There may be a cleaner way to do this, but one way is to use a coordinate system on $M$ and local trivializations of $E$ and $F$ in a neighborhood of $x$. In case you're worried, this does not introduce a new question of well-definedness, since no mention of coordinates or trivializations was made in defining $D(g^k s)(x)$. (I hope this also answers your question about trivial bundles over Euclidean space, which come with canonical coordinates and trivializations. And that's really the most important case to understand for these local questions about vector bundles, which is one reason why most authors unfortunately gloss over some of these details.)

In coordinates, we may write $D$ as $\sum_{|\alpha| \leq k} A_\alpha \frac{\partial}{\partial x^\alpha}$, where each $A_\alpha$ is a bundle homomorphism $E \to F$. (With respect to our local trivializations, we can think of each $A_\alpha$ as an $(\operatorname{rank} E) \times (\operatorname{rank} F)$-matrix-valued function.

Let's think about applying the Leibniz rule to $\frac{\partial}{\partial x^\alpha} (g^k s)$. It's crucial that we chose $g$ such that $g(x) = 0 $. It means that exactly one partial derivative needs to hit each of the $k$ factors of $g$ in $g^k s$, or else $\frac{\partial}{\partial x^\alpha} (g^k s)$ will vanish at $x$. We can conclude that:

  1. $\frac{\partial}{\partial x^\alpha} (g^k s)(x)$ is zero unless $|\alpha| = k$ (i.e., the symbol only depends on the "highest derivatives" in $D$).

  2. $\frac{\partial}{\partial x^\alpha} (g^k s)(x)$ only depends on the first partial derivatives of $g$ at $x$ (i.e., on $dg_x \in T_x^\ast M$) and on the value of $s(x) \in E_x$. (One derivative needs to act on each factor of $g$, leaving none to hit $s$, and no higher derivatives of $g$.)

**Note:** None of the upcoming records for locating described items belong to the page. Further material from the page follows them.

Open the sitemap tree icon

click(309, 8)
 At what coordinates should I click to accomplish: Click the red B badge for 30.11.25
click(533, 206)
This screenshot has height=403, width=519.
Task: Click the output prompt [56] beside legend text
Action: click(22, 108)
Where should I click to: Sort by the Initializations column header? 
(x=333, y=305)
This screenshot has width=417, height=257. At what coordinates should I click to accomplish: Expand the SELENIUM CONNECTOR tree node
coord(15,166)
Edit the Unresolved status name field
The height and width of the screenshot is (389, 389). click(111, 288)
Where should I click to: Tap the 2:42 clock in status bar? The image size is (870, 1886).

The second fact is precisely the well-definedness that we were trying to check.

You may want to look at these two books by Liviu Nicolaescu: Lectures on the Geometry of Manifolds (see chapter 10) and Notes on the Atiyah-Singer index theorem (see chapter 2). I think the treatment of symbols is quite similar in both of them. The symbol is also explained (rather briefly) in, for example, Michael Taylor's PDE book (volume I, section 2.9) (your library may have free pdf's of this Springer book available).

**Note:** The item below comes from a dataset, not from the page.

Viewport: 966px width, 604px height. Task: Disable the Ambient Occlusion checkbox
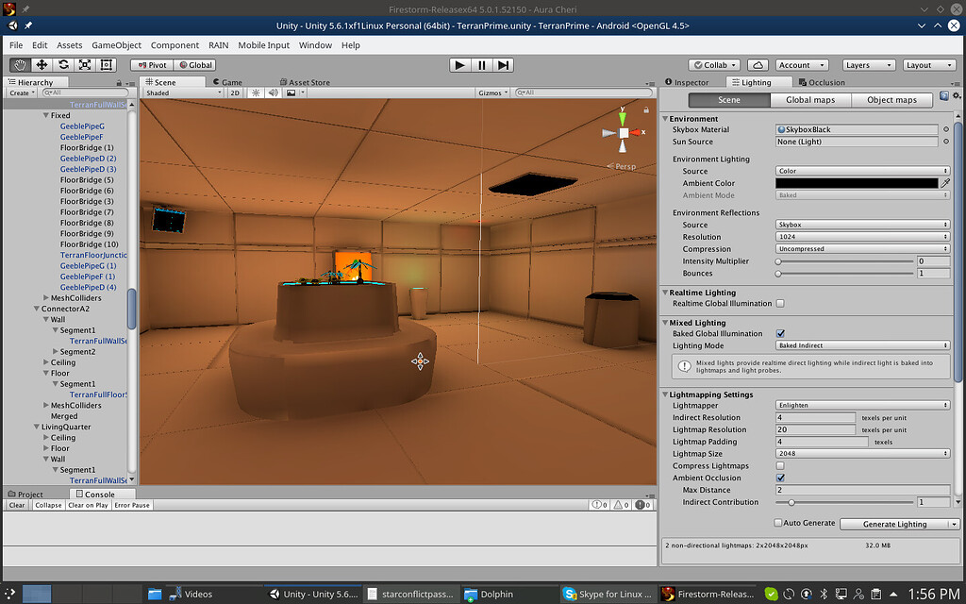click(780, 478)
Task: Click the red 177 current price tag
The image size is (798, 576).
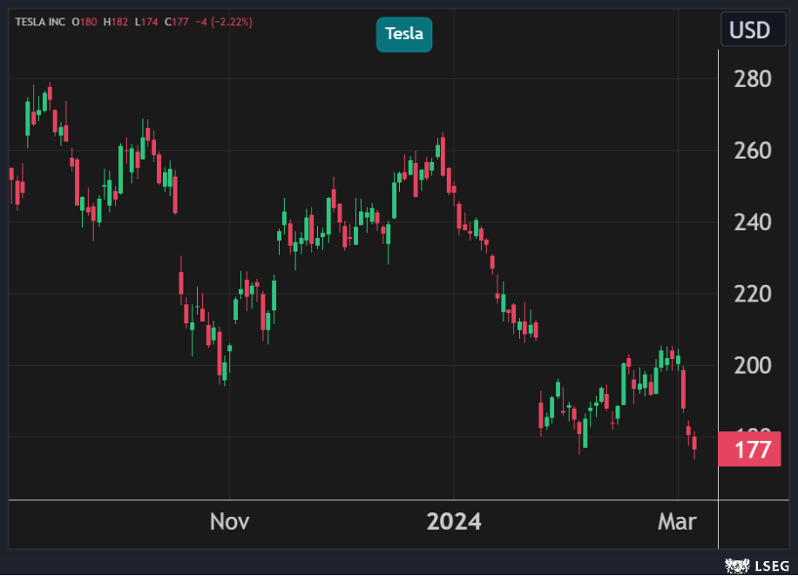Action: (x=748, y=450)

Edit: since I mentioned Taylor's book, I will add that Taylor's definition of the symbol is the following, using the same notation as above ($dg_x = v$, $s(x) = v$): $$ \sigma(D)(x, v) := \lim_{\lambda \to \infty} \lambda^{-k} e^{-i\lambda g} D \left( e^{i\lambda g} s \right)(x)$$ Checking that this is well-defined is essentially the same Leibniz rule argument as above. Note that here the assumption that $g(0) = 0$ is unnecessary.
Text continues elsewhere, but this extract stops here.